Editoriale: Due anni di noi tra storie ed avventure

E sono due. Due anni di noi, due anni di Laborsport. È già passato tutto questo tempo. Maledetto tempo. Maledetto mostro. Quante cose cambiano in due anni? Poche, tante, troppe e troppe poche. Punti di vista, ma questa è un’altra storia…

Ieri, 8 gennaio, abbiamo spento due candeline. Si, lo confessiamo, ce ne stavamo pure dimenticando se non fosse stato per la segnalazione di uno dei nostri più attenti lettori (grazie!). E allora ecco il nostro commento, con meno emozione rispetto al primo, ma pur sempre emozionante.

Perché se ci guardiamo indietro vediamo tanti sacrifici. Quasi tutti -o almeno in parte – ripagati. Vediamo milioni di caratteri battuti su una tastiera, vediamo notti in bianco e risvegli traumatici, vediamo ore di programmazione e insicurezza. Perché si, guardandoci allo specchio scorgiamo anche quella. Quella insicurezza che ci ha però permesso di essere riflessivi, magari ingenui, e al contempo di crescere. Crescere tanto, talmente tanto che spesso abbiamo pure pensato di non essere all’altezza delle vostre aspettative.

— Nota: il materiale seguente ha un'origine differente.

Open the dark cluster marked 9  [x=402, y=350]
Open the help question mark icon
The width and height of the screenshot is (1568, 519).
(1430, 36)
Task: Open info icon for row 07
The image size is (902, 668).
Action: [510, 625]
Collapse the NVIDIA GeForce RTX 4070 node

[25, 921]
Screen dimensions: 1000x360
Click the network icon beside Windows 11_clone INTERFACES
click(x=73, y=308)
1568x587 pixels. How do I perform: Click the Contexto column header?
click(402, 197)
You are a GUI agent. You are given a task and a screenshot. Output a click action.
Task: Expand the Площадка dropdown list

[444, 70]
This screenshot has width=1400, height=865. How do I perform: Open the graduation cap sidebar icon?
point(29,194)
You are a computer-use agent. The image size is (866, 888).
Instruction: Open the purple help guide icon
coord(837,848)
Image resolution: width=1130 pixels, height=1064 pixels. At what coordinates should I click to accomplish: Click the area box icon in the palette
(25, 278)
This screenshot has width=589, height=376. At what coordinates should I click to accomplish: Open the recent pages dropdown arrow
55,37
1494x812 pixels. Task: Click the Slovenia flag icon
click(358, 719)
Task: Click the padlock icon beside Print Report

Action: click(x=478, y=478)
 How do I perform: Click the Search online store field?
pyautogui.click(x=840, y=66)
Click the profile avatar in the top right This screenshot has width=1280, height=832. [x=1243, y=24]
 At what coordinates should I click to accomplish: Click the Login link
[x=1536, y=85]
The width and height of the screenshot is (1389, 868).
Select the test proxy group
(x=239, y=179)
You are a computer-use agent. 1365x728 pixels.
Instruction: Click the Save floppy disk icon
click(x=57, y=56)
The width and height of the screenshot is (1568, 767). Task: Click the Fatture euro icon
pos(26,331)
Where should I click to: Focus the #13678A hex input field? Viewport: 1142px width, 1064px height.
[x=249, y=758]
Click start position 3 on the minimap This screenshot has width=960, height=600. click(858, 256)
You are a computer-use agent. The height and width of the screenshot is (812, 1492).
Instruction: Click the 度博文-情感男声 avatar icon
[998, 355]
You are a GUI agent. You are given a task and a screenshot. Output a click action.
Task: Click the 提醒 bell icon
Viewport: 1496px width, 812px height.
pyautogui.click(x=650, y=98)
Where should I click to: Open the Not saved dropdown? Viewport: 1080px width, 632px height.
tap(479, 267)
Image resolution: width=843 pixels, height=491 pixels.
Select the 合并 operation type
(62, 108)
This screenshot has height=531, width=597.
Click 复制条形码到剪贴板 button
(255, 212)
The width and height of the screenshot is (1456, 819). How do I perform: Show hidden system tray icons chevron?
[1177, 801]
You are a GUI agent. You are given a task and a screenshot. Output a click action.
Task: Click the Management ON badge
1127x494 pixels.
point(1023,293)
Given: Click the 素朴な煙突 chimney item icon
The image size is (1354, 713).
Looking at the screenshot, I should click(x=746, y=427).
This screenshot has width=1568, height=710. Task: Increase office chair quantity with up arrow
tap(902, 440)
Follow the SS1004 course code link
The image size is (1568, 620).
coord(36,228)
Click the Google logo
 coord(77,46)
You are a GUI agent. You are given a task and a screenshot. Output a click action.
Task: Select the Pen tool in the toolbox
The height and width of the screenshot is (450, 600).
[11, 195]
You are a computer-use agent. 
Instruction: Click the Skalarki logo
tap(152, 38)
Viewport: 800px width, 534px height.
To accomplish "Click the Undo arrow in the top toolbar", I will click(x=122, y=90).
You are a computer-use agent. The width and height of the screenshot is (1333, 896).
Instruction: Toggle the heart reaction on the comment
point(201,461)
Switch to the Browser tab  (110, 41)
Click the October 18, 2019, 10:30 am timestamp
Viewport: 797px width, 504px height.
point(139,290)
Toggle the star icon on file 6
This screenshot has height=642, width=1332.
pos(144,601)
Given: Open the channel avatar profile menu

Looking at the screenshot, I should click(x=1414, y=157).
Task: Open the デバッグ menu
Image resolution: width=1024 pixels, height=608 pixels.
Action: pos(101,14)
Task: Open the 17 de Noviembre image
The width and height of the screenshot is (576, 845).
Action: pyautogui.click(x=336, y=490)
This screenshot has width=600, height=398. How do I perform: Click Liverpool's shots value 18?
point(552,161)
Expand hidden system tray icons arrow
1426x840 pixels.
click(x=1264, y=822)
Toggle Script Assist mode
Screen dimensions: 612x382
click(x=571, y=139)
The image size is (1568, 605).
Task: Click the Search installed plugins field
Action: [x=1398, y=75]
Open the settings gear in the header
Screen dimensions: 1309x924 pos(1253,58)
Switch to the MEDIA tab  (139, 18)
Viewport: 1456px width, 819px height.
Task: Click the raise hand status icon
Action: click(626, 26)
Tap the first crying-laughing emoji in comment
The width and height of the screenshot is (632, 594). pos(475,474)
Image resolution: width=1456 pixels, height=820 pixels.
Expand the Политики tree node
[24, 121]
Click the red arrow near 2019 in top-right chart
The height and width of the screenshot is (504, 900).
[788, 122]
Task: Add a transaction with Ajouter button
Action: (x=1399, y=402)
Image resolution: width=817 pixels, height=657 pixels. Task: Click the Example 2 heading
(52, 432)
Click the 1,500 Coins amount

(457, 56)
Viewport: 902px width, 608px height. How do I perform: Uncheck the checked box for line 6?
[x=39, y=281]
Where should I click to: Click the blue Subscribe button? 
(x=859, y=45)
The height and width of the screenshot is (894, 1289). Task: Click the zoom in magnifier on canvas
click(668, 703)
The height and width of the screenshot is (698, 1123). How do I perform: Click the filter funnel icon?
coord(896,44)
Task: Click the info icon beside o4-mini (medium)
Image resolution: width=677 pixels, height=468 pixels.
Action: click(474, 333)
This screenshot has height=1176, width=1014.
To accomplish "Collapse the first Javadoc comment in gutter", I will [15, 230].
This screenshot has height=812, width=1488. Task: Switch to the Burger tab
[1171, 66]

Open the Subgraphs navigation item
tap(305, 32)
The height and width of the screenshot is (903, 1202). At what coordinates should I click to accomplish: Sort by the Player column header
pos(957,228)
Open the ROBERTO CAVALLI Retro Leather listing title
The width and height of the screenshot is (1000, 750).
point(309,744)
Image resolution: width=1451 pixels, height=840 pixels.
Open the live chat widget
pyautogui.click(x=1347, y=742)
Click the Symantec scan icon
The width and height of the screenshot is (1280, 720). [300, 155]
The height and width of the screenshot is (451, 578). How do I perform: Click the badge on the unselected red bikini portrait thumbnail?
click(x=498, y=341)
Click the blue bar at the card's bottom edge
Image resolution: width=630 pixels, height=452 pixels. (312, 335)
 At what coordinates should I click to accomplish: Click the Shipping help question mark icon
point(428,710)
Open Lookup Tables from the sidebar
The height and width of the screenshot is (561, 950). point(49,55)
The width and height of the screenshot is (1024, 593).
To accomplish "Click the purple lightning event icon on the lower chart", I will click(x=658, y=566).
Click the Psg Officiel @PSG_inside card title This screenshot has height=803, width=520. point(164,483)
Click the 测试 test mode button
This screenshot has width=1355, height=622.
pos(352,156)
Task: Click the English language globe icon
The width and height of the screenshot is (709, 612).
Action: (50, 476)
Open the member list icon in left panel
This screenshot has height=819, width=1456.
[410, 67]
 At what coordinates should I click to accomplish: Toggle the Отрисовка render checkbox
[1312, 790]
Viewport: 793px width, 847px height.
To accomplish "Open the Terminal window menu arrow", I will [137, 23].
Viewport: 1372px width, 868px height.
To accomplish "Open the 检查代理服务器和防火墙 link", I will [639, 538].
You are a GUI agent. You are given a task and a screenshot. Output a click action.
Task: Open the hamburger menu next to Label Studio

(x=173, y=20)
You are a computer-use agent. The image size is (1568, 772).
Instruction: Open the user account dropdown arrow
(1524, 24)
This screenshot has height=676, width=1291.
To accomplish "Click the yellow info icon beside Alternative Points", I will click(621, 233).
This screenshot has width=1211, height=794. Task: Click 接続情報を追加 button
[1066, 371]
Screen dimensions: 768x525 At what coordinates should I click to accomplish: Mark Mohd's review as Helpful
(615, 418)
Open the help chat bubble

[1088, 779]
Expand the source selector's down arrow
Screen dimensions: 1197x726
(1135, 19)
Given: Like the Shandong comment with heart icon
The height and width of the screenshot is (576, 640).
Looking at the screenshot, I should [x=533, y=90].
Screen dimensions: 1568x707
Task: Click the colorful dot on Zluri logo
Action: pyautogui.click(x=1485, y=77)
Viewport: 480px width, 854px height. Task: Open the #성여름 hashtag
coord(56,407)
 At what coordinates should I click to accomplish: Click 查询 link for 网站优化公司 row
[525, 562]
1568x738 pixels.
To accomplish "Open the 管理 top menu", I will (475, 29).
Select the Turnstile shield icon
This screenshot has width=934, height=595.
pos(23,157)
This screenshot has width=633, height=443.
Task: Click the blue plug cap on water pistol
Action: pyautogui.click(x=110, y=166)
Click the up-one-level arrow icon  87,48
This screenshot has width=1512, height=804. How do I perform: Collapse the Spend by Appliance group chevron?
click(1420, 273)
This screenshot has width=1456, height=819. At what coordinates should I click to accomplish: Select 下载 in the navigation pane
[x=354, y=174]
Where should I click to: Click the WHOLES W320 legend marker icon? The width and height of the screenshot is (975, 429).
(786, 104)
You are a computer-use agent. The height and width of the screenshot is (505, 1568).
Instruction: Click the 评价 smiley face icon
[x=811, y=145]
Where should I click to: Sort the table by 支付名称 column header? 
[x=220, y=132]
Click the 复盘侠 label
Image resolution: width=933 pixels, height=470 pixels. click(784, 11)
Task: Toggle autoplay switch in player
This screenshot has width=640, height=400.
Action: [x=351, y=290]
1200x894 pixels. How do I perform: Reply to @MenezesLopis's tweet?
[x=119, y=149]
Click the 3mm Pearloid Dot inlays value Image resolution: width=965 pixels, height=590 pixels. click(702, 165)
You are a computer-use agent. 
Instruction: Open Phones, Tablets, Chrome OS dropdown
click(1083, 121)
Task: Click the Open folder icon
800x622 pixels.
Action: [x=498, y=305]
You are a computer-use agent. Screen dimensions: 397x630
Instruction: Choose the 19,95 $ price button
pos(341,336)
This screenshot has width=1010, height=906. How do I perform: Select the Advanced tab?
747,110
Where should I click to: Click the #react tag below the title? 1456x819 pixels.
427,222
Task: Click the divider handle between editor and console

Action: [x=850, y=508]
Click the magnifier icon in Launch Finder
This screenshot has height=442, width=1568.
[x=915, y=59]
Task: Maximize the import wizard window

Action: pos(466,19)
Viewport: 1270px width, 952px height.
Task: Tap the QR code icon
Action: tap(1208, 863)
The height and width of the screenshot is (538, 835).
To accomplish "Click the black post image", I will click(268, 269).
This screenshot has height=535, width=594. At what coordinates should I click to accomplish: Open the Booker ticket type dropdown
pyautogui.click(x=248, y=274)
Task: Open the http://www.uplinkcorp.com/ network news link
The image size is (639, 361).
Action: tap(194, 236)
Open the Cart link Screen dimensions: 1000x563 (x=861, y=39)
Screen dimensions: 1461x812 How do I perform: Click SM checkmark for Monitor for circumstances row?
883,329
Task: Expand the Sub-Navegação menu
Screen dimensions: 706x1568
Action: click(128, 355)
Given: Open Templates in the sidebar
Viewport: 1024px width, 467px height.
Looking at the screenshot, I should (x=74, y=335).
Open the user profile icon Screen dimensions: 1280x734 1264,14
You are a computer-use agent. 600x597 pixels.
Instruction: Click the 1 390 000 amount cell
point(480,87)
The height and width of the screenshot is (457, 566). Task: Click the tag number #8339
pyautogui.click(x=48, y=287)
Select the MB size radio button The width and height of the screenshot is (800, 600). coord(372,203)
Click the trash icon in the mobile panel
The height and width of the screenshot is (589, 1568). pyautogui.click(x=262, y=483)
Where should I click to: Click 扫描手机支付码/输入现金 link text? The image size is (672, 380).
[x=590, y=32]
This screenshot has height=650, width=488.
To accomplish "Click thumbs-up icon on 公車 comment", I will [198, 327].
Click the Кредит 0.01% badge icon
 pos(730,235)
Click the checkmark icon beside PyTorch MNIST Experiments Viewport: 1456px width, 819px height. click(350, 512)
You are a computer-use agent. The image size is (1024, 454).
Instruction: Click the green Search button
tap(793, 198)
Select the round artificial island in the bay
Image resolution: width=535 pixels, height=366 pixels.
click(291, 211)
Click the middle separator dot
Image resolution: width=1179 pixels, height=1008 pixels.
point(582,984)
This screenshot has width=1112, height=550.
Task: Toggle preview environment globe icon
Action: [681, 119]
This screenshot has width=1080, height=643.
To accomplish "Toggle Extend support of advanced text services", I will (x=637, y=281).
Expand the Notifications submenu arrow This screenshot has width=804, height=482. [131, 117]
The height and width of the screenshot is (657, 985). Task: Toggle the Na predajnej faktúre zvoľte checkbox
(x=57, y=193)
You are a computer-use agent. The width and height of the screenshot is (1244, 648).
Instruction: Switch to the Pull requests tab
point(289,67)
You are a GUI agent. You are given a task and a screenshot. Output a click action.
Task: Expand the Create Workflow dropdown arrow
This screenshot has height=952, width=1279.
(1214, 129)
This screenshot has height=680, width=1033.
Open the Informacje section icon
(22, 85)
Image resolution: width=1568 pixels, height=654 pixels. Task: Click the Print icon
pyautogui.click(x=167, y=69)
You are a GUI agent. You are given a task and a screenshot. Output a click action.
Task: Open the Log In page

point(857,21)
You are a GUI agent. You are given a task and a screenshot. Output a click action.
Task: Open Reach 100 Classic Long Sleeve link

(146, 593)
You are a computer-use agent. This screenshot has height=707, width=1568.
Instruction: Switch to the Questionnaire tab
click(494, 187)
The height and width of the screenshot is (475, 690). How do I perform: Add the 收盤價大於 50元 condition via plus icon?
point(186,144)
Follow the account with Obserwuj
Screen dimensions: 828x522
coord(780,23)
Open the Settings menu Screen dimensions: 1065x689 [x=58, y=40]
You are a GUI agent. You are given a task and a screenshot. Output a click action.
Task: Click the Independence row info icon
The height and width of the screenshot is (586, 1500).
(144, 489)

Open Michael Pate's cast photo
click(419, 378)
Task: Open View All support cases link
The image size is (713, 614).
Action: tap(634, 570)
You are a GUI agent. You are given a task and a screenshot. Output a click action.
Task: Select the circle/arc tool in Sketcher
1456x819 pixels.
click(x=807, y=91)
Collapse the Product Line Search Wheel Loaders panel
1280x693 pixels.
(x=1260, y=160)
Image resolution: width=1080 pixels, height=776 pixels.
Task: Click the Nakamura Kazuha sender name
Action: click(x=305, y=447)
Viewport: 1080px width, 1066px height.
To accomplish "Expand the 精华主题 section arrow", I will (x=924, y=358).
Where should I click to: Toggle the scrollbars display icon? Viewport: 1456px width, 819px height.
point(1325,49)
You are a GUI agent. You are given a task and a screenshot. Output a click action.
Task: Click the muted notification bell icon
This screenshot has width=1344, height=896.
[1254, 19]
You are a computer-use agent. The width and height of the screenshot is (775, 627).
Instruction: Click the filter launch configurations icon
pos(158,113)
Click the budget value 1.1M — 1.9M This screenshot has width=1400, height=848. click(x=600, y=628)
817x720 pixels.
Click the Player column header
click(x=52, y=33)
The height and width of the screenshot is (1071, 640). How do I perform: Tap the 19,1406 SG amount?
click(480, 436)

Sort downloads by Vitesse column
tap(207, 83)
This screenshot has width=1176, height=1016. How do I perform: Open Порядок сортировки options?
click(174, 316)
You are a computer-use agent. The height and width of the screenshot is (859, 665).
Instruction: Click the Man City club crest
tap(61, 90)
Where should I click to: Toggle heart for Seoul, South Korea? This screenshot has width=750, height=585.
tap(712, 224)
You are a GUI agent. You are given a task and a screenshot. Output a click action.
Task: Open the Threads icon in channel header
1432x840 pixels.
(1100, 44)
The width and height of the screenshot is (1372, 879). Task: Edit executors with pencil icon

Dubbi leciti, ma mai rivelati e sempre rimasti nel cassetto nei momenti che contavano.

Eppure siamo qui. Con e per voi a raccontarvi il meglio e il peggio del calcio regionale. Cosa saremmo tutti noi senza questa passione che ci allieva da pensieri e stress quotidiano. Perché non dobbiamo mai dimenticarci che raccontiamo – spesso e volentieri – gesta, vite, imprese di persone che ogni lunedì si alzano per andare a lavorare. E quindi professionalità sì, ma fino a un certo punto.

In questi due anni ci piace pensare di aver vissuto un po’ come Siddharta (consigliamo la lettura del romanzo di Herman Hesse per chi non lo conoscesse), che una volta lasciata casa vaga nei boschi alla ricerca della propria identità attraverso avventure di ogni genere. Due anni di avventure che speriamo siano solo l’inizio di qualcosa di ancora più grande.

Salutandovi vi annunciamo che il 2020 è l’anno delle novità. Di ogni genere. Rimanete con noi, perché perdersele sarebbe un peccato.